Safety and security are foundational issues facing Malaysia. Is
Pakatan Rakyat or Barisan Nasional better equipped to handle these
issues?
Barisan Nasional's approach to improving safety and security is to
stop threats before they become attacks. Pakatan Rakyat's is to
investigate those attacks after they are complete.
Clearly, BN has immersed itself in modern theories of policing –
increasing police presence and mobility, and making concealment more
difficult to prevent crime.
BN has committed to an additional 20,000 police, an extra 5,000
police motorcycles, and increased staffing of the Armed Forces. This
allows a visible presence to deter threats and allow rapid response to
those acts that occur.
Although increased police presence is vital to maintaining and
enhancing safety, that task is much easier with a better-ordered and
maintained environment. BN offers a comprehensive plan for housing
reform that includes promises to revive abandoned housing projects, take
over the maintenance and upkeep of public housing projects, replace
squatter settlements, and rehabilitate low cost houses and flats in
urban areas.
Where people have safe housing and ample police presence, crime universally recedes.

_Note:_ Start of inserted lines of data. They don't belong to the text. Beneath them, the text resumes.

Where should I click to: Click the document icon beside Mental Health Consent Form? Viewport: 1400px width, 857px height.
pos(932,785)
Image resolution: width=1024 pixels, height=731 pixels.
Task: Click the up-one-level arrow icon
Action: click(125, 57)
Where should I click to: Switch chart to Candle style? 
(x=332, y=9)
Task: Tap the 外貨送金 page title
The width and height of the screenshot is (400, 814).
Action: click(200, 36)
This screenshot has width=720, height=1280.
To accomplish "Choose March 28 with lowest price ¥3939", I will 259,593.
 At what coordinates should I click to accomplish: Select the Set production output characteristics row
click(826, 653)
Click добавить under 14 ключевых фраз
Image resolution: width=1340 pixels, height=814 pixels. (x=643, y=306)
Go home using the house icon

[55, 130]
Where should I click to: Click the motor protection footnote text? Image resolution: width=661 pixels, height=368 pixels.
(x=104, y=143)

Additionally, BN promises enhanced use of CCTV, lighting and other
efforts that prevent crime. These simple measures are now considered
good governance the world over, and BN is making them its own.
BN has adopted the idea that it is better to prevent crime than to
merely work to prosecute criminals. By contrast, Pakatan Rakyat appears
resigned to the fact of crime and intends to see criminals caught after
committing their crimes.
In a typically sparse half page on crime issues, Pakatan's manifesto
first attacks BN for "the immense failure of the policing system we have
today", before promising to drive the police away from preventing
crimes and into investigating them once the crime is complete.
Thus, the force will be "rationalised" (read: job cuts) and directed
to investigative work, with RM1 billion spent on forensics. There will
be an "allocation of RM50 million a year to build police posts in places
of high public concentration", so that police will have central places
to gather before investigating crimes, rather than dispersing in the
community to deter criminals before the crimes take place.
Police will no longer focus on the intensive work of preventing crime
by their presence and analytical work, instead, once the crime has been
committed, more police will be there to determine what happened.
In the wake of Lahad Datu, Pakatan is silent on enhancing the role
and capabilities of the Armed Forces. However, the Opposition pact
appears to plan a decrease in the size of the Armed Forces, as the only
mention it merits in the Pakatan manifesto is two sentences promising an
extra RM500 million to a fund for ex-servicemen and women.
The choice is between BN's plan to prevent crime and security threats
to improve the rakyat's well-being, and Pakatan's plan to investigate
attacks after they end and the damage is done.
Put that way, the choice should be clear.